È in programma dal 29 settembre 2018 al 20 gennaio 2019 a Bologna, a Palazzo Pallavicini, la mostra Alphonse Mucha, interamente dedicata al grande artista Alphonse Mucha (Ivančice, 1860 - Praga, 1939), che espone ottanta sue opere, ventisette delle quali esposte per la prima volta in Italia. La rassegna, curata da Tomoko Sato (che è curatore della Mucha Foundation) è organizzata da Chiara Campagnoli, Rubens Fogacci e Deborah Petroni della Pallavicini srl in collaborazione con Mucha Foundation. L’idea dell’esposizione è quella di offrire uno sguardo sull’opera di Mucha, uno degli artisti più celebrati della Parigi fin-de-siècle, conosciuto ai più per le sue opere grafiche e per il suo stile, noto come “stile Mucha”, caratterizzato da composizioni armoniose, forme sinuose, riferimenti alla natura e colori pacati, che ben presto divenne uno dei simboli più riconoscibili dell’Art Nouveau.
La mostra di Bologna, con le opere selezionate tra quelle della Mucha Foundation, include alcuni tra i più iconici lavori dell’artista, come i manifesti e i cartelloni del suo periodo parigino, e vuole anche approfondire il linguaggio artistico con cui Alphonse Mucha espresse il suo nazionalismo una volta ritornato in patria negli ultimi anni della sua vita. Tre le sezioni che compongono la mostra: Donne - Icone e Muse, Le Style Mucha – Un Linguaggio Visivo, Bellezza - Il Potere dell’Ispirazione.

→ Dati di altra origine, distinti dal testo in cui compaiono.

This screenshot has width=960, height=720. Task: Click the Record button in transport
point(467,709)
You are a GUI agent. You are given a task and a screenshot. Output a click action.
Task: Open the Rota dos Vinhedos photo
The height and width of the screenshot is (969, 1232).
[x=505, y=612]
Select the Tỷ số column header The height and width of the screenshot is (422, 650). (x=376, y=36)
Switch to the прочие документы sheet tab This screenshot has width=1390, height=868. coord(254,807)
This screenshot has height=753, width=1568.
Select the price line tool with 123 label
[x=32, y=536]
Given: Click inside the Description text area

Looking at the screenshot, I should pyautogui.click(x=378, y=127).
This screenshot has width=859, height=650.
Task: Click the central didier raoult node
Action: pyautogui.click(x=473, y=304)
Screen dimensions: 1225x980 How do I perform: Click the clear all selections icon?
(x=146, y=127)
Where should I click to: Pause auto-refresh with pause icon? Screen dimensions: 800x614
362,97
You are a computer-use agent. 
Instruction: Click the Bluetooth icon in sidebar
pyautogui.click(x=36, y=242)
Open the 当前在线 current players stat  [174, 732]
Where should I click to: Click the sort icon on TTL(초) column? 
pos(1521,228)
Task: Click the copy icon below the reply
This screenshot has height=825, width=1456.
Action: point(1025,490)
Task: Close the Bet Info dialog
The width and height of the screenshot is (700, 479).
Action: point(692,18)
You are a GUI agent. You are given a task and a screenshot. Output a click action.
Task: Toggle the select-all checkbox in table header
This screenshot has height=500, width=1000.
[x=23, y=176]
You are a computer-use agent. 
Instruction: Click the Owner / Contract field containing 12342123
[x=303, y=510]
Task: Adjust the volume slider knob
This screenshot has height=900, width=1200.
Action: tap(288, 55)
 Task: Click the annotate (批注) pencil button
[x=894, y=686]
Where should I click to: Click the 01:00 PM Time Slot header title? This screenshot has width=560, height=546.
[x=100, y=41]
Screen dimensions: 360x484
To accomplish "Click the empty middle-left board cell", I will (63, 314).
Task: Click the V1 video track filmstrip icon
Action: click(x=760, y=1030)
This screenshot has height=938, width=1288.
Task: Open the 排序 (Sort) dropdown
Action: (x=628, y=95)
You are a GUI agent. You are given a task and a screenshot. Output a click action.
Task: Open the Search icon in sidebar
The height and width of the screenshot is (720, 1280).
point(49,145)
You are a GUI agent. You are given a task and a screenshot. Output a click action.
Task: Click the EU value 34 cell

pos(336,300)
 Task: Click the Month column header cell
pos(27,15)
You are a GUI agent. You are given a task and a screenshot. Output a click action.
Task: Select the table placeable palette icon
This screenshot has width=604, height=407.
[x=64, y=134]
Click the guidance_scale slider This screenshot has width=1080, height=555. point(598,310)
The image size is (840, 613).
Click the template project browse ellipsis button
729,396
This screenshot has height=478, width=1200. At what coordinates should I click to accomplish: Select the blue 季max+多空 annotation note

Donne - Icone e Muse, si apre con Gismonda, il primo vero manifesto disegnato da Mucha per Sarah Bernhardt. Nella sua rappresentazione della più grande attrice francese del periodo, l’artista ceco trasforma la “divina Sarah” in una dea bizantina. Il poster ricevette apprezzamenti immediati non appena apparve sui cartelloni di Parigi il 1° gennaio 1895: il suo impatto visivo, con la sua elegante forma allungata ed i delicati toni pastello che rendevano sublime l’immagine dell’attrice ed il suo equilibrio tra semplicità e dettaglio, era impressionante nella sua originalità. Deliziata dal successo di questo manifesto, la Bernhardt offrì a Mucha un contratto per produrre le scenografie ed i costumi di scena, così come tutti i manifesti delle sue rappresentazioni teatrali. Durante questo contratto, che durò dal 1895 al 1900, Mucha produsse altri sei manifesti per gli spettacoli della Bernhardt, tra cui La dama delle camelie (1896), Lorenzaccio (1896) e La Samaritana (1897). Il successo della Gismonda portò a Mucha anche numerose commissioni per disegnare manifesti pubblicitari, tra cui quelli per marche famose come JOB (carta per sigarette), Lefèvre-Utile (biscotti) e Waverley (biciclette americane). La sezione include principalmente due gruppi di opere: manifesti teatrali su Sarah Bernhardt e manifesti pubblicitari per prodotti commerciali. Studiando attentamente questi lavori si esplorano le strategie artistiche di Mucha, specialmente il suo impiego di bellissime donne come icone e veicoli di messaggi commerciali. La mostra include inoltre alcune confezioni e copertine di riviste.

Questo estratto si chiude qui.